**WORK INSTRUCTION**
The output should be every line below that includes the word "computer".

── MATERIAL PROVIDED ──

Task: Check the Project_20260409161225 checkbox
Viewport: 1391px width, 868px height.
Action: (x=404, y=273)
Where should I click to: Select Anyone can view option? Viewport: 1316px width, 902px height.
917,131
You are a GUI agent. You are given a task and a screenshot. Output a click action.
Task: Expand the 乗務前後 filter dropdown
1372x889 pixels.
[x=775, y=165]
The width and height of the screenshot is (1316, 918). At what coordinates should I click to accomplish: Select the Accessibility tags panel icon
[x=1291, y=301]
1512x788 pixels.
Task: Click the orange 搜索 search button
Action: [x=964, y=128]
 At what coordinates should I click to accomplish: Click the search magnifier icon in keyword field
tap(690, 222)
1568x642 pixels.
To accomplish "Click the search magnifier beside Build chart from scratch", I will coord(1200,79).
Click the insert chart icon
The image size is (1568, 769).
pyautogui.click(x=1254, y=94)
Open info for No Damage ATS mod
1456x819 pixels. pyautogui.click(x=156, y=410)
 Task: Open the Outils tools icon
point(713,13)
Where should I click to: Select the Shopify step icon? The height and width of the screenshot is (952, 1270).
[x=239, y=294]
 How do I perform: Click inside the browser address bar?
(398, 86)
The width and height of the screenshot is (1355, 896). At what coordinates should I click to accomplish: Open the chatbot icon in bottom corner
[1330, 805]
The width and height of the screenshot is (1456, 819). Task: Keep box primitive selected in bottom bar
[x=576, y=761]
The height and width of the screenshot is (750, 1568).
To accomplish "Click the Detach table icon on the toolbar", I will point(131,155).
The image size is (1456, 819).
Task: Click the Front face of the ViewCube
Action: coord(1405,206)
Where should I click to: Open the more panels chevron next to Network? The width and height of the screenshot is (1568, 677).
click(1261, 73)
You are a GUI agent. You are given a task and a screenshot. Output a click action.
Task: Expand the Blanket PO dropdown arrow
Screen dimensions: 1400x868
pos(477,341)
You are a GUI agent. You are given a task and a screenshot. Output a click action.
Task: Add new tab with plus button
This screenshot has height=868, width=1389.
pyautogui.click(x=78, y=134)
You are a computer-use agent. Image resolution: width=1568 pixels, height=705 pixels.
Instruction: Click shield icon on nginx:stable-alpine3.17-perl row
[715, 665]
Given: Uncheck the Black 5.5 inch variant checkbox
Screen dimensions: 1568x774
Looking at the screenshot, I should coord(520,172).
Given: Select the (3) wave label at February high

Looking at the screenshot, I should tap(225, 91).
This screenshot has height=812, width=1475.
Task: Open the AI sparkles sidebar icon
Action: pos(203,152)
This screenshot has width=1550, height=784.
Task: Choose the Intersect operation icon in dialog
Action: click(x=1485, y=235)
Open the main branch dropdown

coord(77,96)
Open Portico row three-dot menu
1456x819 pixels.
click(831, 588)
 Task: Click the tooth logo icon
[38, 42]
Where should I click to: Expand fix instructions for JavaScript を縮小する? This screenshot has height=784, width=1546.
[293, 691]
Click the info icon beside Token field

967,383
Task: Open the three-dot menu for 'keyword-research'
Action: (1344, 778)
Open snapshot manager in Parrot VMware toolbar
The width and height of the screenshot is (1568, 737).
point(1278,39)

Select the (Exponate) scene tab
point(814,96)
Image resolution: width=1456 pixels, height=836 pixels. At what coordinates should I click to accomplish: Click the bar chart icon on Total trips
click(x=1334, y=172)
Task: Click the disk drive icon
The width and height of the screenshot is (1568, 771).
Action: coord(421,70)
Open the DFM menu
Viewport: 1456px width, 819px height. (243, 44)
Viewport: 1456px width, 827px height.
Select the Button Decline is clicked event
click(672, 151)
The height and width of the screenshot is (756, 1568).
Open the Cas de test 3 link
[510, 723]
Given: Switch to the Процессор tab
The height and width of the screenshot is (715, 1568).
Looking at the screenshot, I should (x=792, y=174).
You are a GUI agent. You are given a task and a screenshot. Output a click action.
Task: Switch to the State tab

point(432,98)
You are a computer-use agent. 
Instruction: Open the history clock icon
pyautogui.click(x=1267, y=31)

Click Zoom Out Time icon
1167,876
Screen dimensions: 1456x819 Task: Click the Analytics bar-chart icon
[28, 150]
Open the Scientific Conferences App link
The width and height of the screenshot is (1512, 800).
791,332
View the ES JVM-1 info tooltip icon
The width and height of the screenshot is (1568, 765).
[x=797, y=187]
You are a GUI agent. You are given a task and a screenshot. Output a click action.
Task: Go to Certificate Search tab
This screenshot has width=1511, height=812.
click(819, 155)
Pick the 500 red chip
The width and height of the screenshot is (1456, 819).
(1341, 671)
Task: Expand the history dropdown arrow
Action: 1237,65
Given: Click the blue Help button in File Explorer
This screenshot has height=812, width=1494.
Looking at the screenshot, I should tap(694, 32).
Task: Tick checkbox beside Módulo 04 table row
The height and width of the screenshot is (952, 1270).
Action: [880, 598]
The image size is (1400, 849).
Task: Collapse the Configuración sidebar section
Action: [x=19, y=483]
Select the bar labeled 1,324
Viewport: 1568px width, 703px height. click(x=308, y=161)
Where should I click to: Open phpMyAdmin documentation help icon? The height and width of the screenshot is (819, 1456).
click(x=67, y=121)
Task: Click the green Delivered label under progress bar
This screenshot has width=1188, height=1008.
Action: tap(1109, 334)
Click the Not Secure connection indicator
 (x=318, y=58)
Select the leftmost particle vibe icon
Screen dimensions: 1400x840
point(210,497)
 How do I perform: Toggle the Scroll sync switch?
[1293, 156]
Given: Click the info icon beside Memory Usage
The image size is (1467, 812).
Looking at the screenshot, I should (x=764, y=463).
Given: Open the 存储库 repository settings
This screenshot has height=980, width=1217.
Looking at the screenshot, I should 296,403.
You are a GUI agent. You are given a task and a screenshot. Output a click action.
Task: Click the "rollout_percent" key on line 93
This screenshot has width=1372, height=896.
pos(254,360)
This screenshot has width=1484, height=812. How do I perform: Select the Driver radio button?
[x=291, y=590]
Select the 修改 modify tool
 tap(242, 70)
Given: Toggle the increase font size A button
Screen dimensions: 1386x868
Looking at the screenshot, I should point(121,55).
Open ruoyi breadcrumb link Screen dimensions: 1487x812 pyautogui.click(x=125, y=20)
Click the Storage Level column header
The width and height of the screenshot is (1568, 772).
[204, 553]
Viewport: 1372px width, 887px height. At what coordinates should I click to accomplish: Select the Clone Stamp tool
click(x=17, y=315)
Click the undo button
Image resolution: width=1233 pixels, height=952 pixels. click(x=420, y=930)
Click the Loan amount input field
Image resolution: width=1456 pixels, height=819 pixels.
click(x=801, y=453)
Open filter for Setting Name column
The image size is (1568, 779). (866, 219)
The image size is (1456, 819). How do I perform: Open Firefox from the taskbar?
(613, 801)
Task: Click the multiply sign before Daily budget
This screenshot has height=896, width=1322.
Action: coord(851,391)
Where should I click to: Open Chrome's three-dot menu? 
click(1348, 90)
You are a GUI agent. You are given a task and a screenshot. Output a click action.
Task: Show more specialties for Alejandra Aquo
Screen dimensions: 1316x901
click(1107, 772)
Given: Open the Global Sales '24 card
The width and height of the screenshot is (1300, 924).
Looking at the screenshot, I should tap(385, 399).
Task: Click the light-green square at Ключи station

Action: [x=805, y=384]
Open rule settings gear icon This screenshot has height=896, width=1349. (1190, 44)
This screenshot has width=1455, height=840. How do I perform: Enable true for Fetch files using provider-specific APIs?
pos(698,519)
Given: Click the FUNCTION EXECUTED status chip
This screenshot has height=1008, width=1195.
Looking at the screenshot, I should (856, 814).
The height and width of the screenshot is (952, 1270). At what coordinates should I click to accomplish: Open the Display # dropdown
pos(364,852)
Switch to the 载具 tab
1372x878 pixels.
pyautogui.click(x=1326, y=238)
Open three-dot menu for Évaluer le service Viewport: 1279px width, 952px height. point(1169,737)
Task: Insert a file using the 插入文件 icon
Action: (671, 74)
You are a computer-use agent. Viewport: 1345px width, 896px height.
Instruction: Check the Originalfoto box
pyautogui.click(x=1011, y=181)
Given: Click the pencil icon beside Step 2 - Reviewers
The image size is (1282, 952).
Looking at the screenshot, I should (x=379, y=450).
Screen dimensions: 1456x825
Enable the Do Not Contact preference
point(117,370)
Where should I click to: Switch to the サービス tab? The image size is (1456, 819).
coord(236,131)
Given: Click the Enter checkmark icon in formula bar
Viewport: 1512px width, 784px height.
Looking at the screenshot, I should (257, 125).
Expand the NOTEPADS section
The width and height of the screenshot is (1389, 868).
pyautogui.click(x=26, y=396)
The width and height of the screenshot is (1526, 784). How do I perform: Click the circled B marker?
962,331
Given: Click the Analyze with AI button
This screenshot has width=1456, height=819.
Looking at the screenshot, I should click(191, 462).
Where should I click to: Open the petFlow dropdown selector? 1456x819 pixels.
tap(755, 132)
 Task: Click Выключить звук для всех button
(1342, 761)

───

**ANSWER BELOW**
You are a computer-use agent. Image resolution: width=1568 pixels, height=705 pixels.
You are a computer-use agent. 
You are a computer-use agent. Viewport: 1345px width, 896px height.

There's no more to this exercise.